Data supplied ▸
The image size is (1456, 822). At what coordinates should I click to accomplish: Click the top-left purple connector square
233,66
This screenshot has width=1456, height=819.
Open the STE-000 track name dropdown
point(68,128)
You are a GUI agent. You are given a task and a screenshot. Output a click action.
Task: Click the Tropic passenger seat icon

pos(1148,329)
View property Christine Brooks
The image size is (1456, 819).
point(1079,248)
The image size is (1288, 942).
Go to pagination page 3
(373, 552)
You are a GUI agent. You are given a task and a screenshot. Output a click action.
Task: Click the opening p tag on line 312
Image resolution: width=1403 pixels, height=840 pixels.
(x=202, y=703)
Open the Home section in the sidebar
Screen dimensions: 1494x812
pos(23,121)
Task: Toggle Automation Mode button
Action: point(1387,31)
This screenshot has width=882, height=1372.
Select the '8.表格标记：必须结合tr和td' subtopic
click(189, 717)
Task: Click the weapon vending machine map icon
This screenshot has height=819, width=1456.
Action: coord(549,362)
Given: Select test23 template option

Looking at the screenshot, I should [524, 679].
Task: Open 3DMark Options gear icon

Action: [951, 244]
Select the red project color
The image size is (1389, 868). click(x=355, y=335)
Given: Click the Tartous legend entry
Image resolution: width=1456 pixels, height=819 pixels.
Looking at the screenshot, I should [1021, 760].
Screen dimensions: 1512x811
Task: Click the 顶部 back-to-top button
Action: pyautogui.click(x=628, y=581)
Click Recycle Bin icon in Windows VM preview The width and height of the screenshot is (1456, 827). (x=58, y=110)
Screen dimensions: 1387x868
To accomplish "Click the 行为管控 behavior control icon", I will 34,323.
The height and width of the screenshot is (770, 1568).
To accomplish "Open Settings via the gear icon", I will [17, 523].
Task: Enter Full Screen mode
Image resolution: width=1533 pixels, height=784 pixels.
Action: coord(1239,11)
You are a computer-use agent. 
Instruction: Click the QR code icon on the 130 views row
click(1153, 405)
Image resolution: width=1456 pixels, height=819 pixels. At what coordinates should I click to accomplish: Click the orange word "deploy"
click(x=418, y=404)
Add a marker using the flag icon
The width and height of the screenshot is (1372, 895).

About this task ▸ Set down, from the entries above, exactly the lines from the one with "Task: Open 3DMark Options gear icon" up to and including the one with "Given: Click the Tartous legend entry", and no other lines.

Completed task ▸
Task: Open 3DMark Options gear icon

Action: [951, 244]
Select the red project color
The image size is (1389, 868). click(x=355, y=335)
Given: Click the Tartous legend entry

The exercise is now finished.